*SHORT PROBLEM*
Revise the material below so that "To accomplish" becomes "To complete" wherever it occurs, and leave every other part unchanged.

┄┄┄┄┄┄

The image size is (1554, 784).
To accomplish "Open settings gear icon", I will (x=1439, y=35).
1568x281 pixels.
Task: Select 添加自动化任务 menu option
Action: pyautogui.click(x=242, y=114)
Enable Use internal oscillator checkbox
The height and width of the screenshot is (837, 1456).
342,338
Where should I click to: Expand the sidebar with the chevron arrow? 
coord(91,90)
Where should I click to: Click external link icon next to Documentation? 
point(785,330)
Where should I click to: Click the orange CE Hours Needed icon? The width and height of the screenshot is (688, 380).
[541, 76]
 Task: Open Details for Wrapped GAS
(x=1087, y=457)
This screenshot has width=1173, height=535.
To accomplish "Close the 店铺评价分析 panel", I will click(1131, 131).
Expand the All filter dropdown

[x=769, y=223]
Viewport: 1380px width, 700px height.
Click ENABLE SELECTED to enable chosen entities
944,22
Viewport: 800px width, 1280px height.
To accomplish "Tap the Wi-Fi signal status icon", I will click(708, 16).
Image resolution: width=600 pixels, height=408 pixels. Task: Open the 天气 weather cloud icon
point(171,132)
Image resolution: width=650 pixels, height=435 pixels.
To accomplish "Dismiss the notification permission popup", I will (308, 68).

┄┄┄┄┄┄

*EXERCISE RESPONSE*
The image size is (1554, 784).
To complete "Open settings gear icon", I will (x=1439, y=35).
1568x281 pixels.
Task: Select 添加自动化任务 menu option
Action: pyautogui.click(x=242, y=114)
Enable Use internal oscillator checkbox
The height and width of the screenshot is (837, 1456).
342,338
Where should I click to: Expand the sidebar with the chevron arrow? 
coord(91,90)
Where should I click to: Click external link icon next to Documentation? 
point(785,330)
Where should I click to: Click the orange CE Hours Needed icon? The width and height of the screenshot is (688, 380).
[541, 76]
 Task: Open Details for Wrapped GAS
(x=1087, y=457)
This screenshot has width=1173, height=535.
To complete "Close the 店铺评价分析 panel", I will click(1131, 131).
Expand the All filter dropdown

[x=769, y=223]
Viewport: 1380px width, 700px height.
Click ENABLE SELECTED to enable chosen entities
944,22
Viewport: 800px width, 1280px height.
To complete "Tap the Wi-Fi signal status icon", I will click(708, 16).
Image resolution: width=600 pixels, height=408 pixels. Task: Open the 天气 weather cloud icon
point(171,132)
Image resolution: width=650 pixels, height=435 pixels.
To complete "Dismiss the notification permission popup", I will (308, 68).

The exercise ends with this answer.